Testing Requirements
Write Supabase Storage RLS tests using the Supabase test helpers or manual curl-based scripts: (1) Verify authenticated claimant can upload to their org/claim path; (2) Verify claimant cannot upload to a different org's path; (3) Verify coordinator can read all files under their org prefix; (4) Verify claimant from org A cannot read receipts from org B; (5) Verify file size limit rejects files over 5 MB; (6) Verify MIME type restriction rejects text/plain uploads. Run these as part of the infrastructure smoke test suite in CI.
Row-level security policies for expense claims must correctly scope data to organisation, role (peer mentor sees own claims only, coordinator sees org-wide queue), and claim status. Incorrect RLS can expose claims cross-organisation or prevent coordinators from accessing the attestation queue.
Mitigation & Contingency
Mitigation: Define RLS policies in code-reviewed migration files. Write integration tests that attempt cross-org reads with different JWT roles and assert access denial. Review with a second engineer before merging migrations.

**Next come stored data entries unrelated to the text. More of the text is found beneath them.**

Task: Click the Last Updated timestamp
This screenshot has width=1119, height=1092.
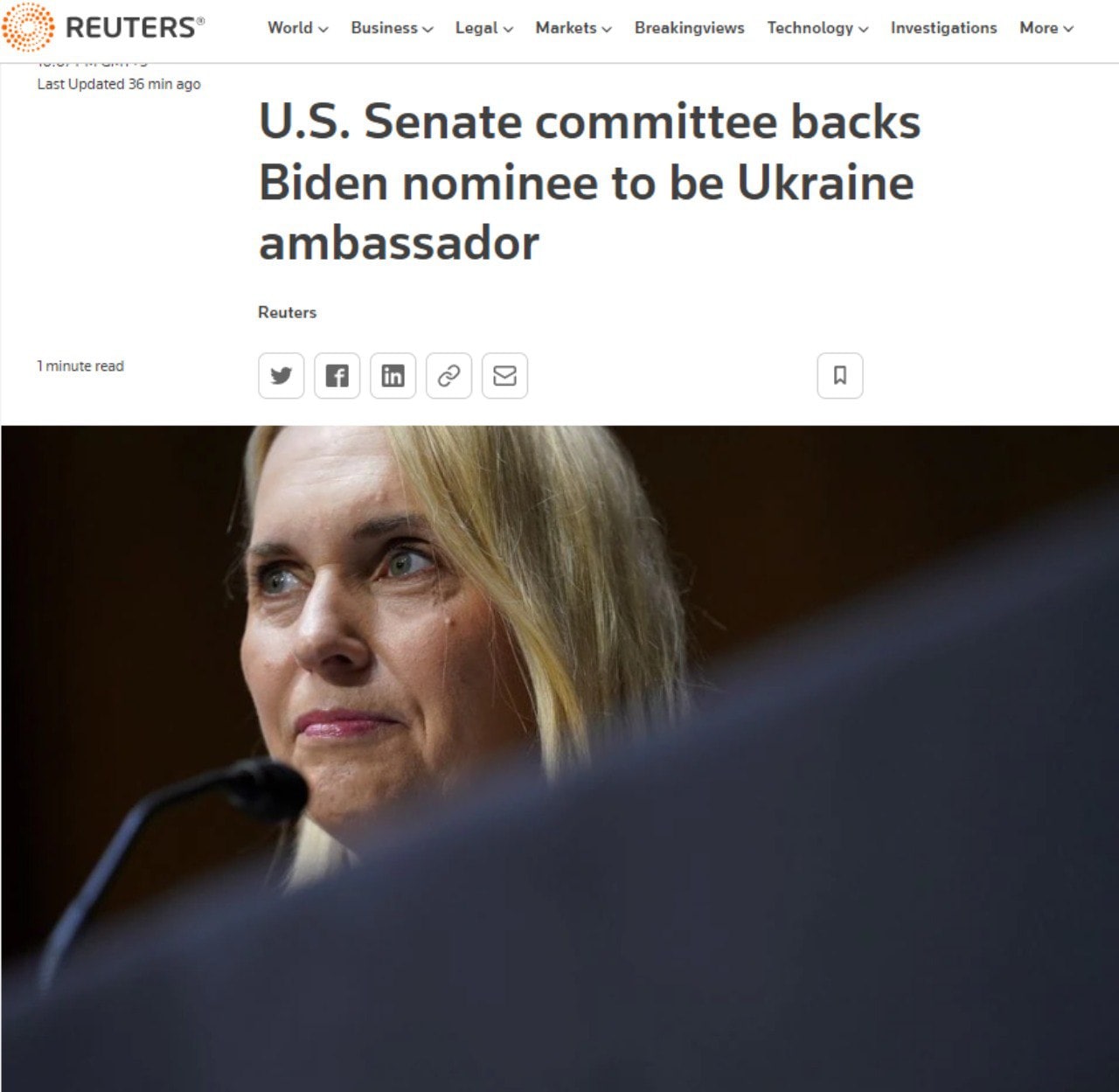Action: coord(119,84)
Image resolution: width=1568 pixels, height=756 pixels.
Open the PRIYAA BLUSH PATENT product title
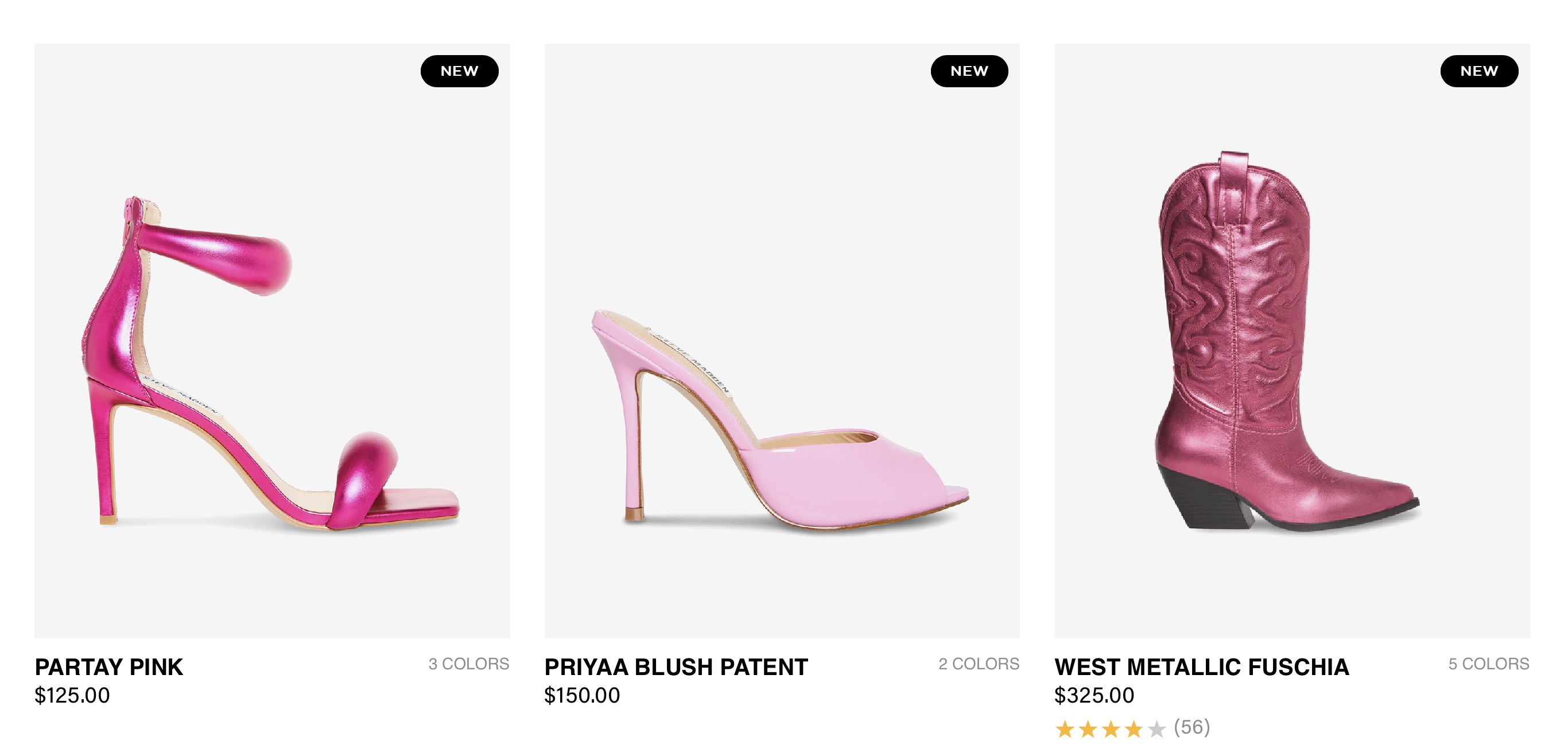(x=676, y=667)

Contingency: If RLS is misconfigured post-deployment, disable the affected policy temporarily and apply a hotfix migration within the same release window. No claim data is exposed publicly due to Supabase project-level auth requirement.
The auto-approval Edge Function is triggered server-side on expense insert. Cold-start latency or Edge Function failures can block the submission response and degrade UX, especially on mobile networks.
Mitigation & Contingency
Mitigation: Implement the auto-approval Edge Function client with a timeout and graceful fallback: if no result is received within 5 seconds, treat the claim as 'pending' and poll for the status update via Supabase Realtime. Keep the Edge Function warm with a periodic ping.

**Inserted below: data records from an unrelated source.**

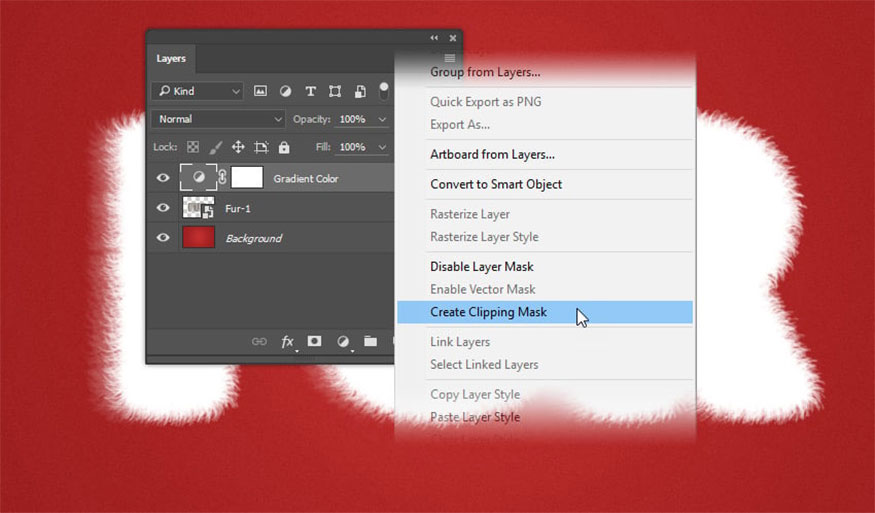Image resolution: width=875 pixels, height=513 pixels.
Task: Filter layers by pixel layer type
Action: pyautogui.click(x=260, y=91)
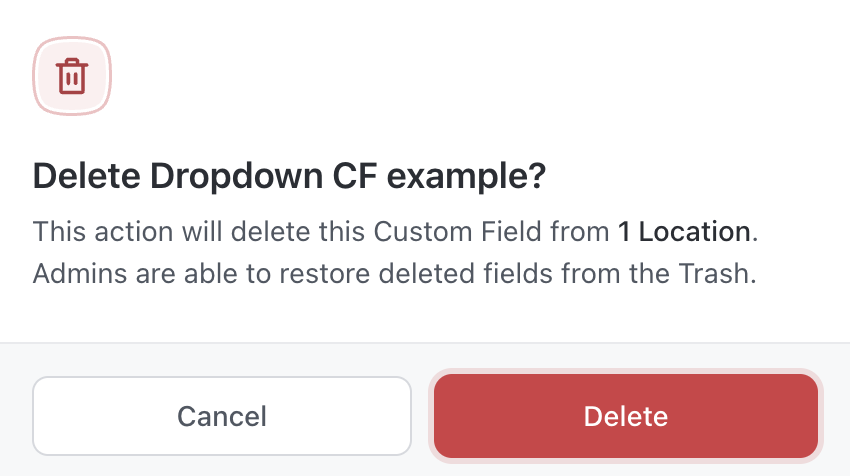Image resolution: width=850 pixels, height=476 pixels.
Task: Click the "Admins are able to restore" sentence
Action: 394,272
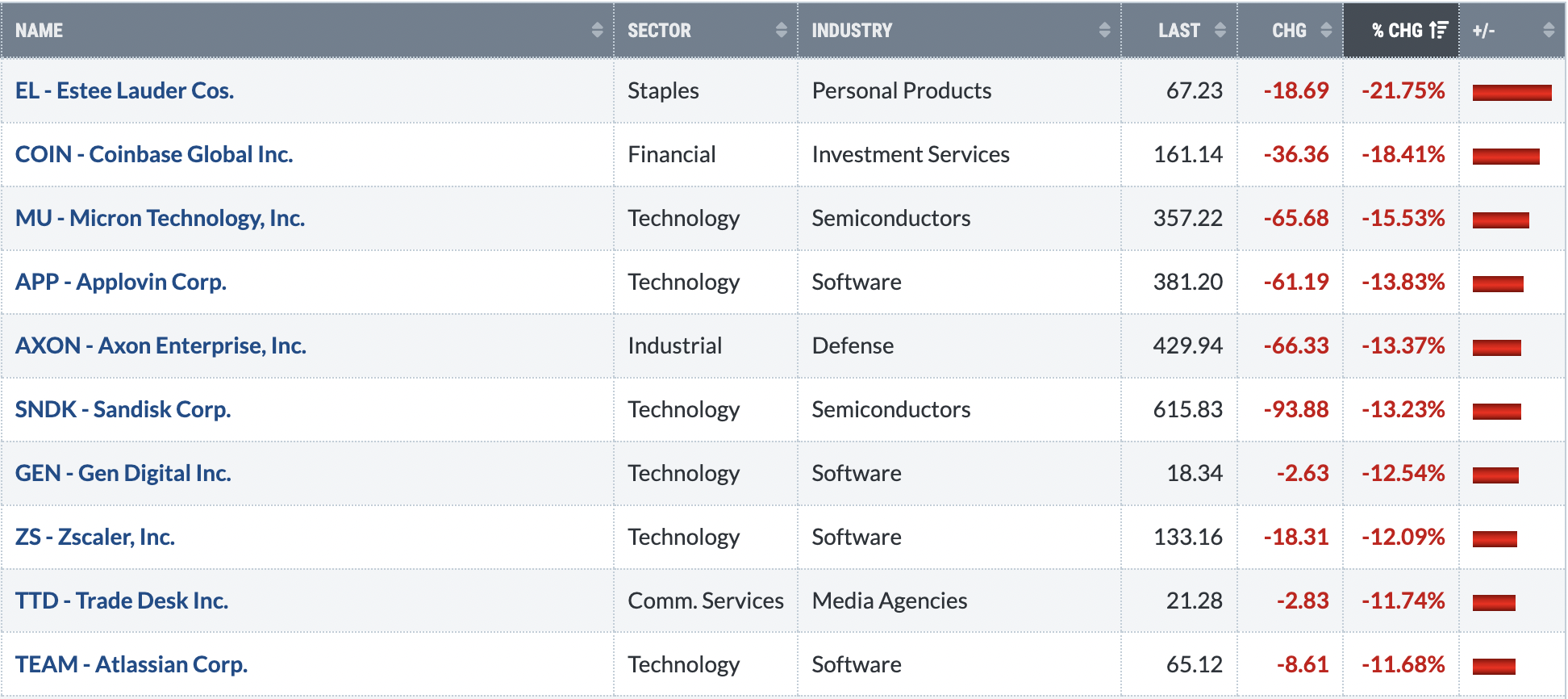Click the NAME column sort arrows icon
The width and height of the screenshot is (1568, 699).
(x=597, y=31)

Contingency: If Edge Function reliability is unacceptable, move auto-approval evaluation to a database trigger or Postgres function as an interim measure, accepting that threshold configuration changes require a migration rather than a settings update.
The expense type catalogue and threshold configuration are cached locally for offline use. If an organisation updates their catalogue exclusion rules or thresholds while a peer mentor is offline, the local cache may allow submissions that violate the new policy.
Mitigation & Contingency
Mitigation: Cache entries include a TTL (24 hours). On connectivity restore, refresh cache before allowing new submissions. Server-side validation in the Edge Function and save functions provides a second enforcement layer.
Contingency: If a stale-cache submission passes client validation but fails server validation, surface a clear error message explaining that the expense type rules have been updated and prompt the user to review their selection with the refreshed catalogue.